Good morning and welcome to another Wonky Word Wednesday. This morning I want to touch on something that many of you probably don’t know about me. Before I retired and began pursuing this writer’s journey, I was a nurse. For ten years, I worked in a nursing home, caring mostly for the elderly.

This week, there have been several Facebook friends with loved ones in the hospital facing illness, or impending death. I’ve experienced the pain of losing my father and deciding what heroic measures to take to save him. I’ve cared for and lost my mother to Alzheimer’s disease. I’ve held the hand of too many patients as they laid dying, without friend or family at their bedside. And I’ve watched families argue over keeping a terminal patient alive or letting them die with dignity.

So why am I bringing this up? As I mentioned above, several FB friends are facing these very things right now. I am a big advocate for making your wishes known, before you’re in a condition in which you’re unable to do so.

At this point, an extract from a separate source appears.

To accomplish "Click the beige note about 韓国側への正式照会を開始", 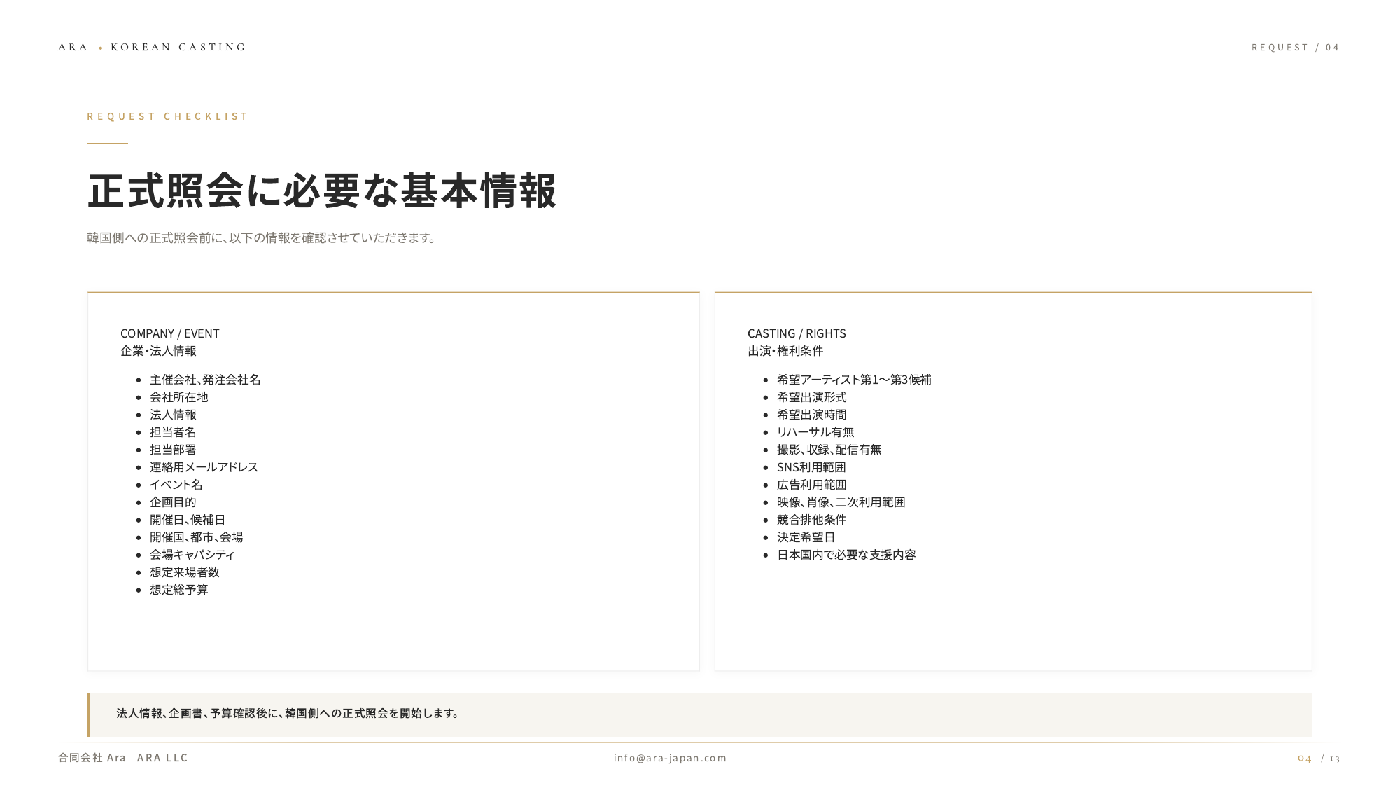I will 699,714.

Advance directives. Is it uncomfortable? Yes. Is it necessary? I believe so.

A few years ago, I tried to have this conversation with my mother-in-law who didn’t want to talk about dying. She believed she’d die naturally, have a heart attack or stroke and die. This is what I told her. “But Mom, what if you don’t? What if you have that heart attack or stroke, and you don’t die, but your brain is damaged so much, you can’t live without mechanical assistance—ventilator, feeding tube? What if you can no longer eat, because you choke on everything, and it goes into your lungs? Is this how you want to live? Do you want your children arguing whether to put you on a machine or let you go peacefully?” Those decisions should not be made in a highly emotional state, which is when they’re made, if you don’t have your advance directives outlined. Anyway, my MIL still didn’t want to talk about it, but she completed her advanced directives on her own. So, I guess I made an impression. The point is, everyone needs advance directives.

The other thing, I’d like to mention is hospice care. Now I know many people believe hospice is just for those times when someone is on their death bed. This isn’t true. There are many diagnoses that qualify for hospice care, and in-home care or nursing home care. So, check with your local hospice, they can provide an aide to come to the house several times a week, a nurse, social services support, spiritual support, not only for the patient, but the family as well. If you’re struggling, as a caregiver, talk to a hospice provider about assistance.

I hope I’ve provided you with something to think about. Take the time to think about what you want and then act on it. Give yourself the gift of peace of mind.

Now, go and face your day. It’s waiting for you to make a difference.